I have learnt that the small dot at the end of the sentence is a full stop. Even when arguing and they are making a point they say full stop, where we would say period. So like, "The answer is no - period!" would be "the answer is no - full stop!" Also, the last letter of the alphabet is zed, and the "h" is "haych". Dish soap is washing up liquid, cream cheese is soft cheese and the list goes on. It still takes me a while in the grocery store when trying to find ingredients for my recipes. Some of it doesn't exist here, like spaghetti squash; so sorry Chris, I can't cook your favorites. :( I asked where to buy white out the other day. It's called Tipp-ex. So I still have adventures daily.

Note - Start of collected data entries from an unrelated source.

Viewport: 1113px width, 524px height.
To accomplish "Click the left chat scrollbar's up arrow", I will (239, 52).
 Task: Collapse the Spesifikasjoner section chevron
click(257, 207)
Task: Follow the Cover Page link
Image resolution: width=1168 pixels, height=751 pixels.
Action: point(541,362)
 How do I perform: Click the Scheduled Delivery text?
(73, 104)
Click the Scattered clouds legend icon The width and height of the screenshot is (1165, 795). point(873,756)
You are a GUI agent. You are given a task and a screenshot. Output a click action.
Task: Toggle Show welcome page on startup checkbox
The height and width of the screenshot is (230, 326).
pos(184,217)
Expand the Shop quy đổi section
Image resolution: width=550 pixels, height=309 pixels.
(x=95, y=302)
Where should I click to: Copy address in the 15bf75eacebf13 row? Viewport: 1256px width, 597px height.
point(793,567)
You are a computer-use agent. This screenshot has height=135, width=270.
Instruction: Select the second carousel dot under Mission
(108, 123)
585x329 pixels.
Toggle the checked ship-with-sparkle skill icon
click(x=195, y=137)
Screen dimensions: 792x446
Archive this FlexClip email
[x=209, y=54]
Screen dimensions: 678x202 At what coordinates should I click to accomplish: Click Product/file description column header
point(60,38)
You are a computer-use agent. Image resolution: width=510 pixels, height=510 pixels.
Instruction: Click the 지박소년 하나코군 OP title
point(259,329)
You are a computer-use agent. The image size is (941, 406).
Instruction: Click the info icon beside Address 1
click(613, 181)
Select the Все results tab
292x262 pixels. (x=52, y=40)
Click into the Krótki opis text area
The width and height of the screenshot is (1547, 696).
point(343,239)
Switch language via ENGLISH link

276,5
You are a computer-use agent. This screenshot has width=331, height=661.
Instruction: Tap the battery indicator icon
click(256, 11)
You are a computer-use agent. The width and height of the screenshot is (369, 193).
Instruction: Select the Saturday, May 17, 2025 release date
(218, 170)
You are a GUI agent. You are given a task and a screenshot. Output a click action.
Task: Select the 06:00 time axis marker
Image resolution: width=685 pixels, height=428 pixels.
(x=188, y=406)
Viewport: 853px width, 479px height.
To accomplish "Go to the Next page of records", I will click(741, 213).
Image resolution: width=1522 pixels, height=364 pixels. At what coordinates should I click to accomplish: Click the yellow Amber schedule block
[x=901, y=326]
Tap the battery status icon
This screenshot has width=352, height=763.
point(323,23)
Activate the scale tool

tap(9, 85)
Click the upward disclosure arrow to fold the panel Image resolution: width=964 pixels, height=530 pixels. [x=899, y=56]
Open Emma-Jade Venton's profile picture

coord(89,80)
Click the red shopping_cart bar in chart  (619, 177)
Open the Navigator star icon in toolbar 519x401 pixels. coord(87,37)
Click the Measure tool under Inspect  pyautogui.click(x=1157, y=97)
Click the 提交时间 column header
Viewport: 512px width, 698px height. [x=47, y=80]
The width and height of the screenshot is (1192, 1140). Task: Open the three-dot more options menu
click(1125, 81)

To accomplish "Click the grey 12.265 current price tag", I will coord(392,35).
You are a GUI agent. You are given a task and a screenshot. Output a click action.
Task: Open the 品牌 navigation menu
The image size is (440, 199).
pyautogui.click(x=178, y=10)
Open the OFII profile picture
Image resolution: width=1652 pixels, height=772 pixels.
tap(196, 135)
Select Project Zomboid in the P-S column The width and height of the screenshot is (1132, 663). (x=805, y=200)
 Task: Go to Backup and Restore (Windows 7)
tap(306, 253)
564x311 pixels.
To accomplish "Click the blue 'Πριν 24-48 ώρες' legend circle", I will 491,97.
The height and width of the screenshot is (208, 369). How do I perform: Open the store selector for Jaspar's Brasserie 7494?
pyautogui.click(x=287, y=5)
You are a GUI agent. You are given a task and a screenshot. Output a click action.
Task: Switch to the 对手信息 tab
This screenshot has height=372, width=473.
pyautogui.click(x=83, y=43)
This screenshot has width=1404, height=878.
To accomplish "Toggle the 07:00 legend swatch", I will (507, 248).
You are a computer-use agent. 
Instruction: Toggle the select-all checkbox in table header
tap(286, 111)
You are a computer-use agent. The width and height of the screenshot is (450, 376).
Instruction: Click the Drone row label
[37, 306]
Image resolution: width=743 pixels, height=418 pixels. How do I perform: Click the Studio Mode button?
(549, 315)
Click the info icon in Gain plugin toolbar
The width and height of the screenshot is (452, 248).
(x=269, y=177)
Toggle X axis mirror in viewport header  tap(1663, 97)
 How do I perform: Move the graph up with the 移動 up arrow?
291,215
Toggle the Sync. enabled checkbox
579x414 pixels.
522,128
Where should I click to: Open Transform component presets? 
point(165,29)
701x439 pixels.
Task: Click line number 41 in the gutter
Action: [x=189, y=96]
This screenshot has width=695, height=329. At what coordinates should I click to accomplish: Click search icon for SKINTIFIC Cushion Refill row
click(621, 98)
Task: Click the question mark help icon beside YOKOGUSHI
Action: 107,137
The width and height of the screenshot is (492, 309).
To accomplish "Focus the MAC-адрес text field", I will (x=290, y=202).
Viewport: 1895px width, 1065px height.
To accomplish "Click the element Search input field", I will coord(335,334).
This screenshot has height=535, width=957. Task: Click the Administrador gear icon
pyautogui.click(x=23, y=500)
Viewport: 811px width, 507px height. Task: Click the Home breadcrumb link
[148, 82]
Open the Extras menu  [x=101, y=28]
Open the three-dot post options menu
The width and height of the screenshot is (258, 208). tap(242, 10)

In my grammar seminar we were discussing "verbing". That's where a noun becomes a verb in usages. Most body parts have been verbed i.e. elbowed, nosed, eyed. Google has been verbed when we say go and google that. The word verbing in it's use is doing just that! So we were asked to think of words that have been verbed. As we were discussing what we had come up with, one of the guys in the class suggested "trousered." I guess it is a term in London for taking something. So pocketing, (verbed) or the act of putting it in your trousers (your pocket). He looks at me and says, I guess in America you can call it pantsed. I looked over at a fellow classmate who is from the Caribbean, but lived in Florida, and we both started laughing. We informed him that it has a completely different connotation in the states. That the term to "pants" is to have someone pull your trousers down on you. (pants in Britain are underwear...)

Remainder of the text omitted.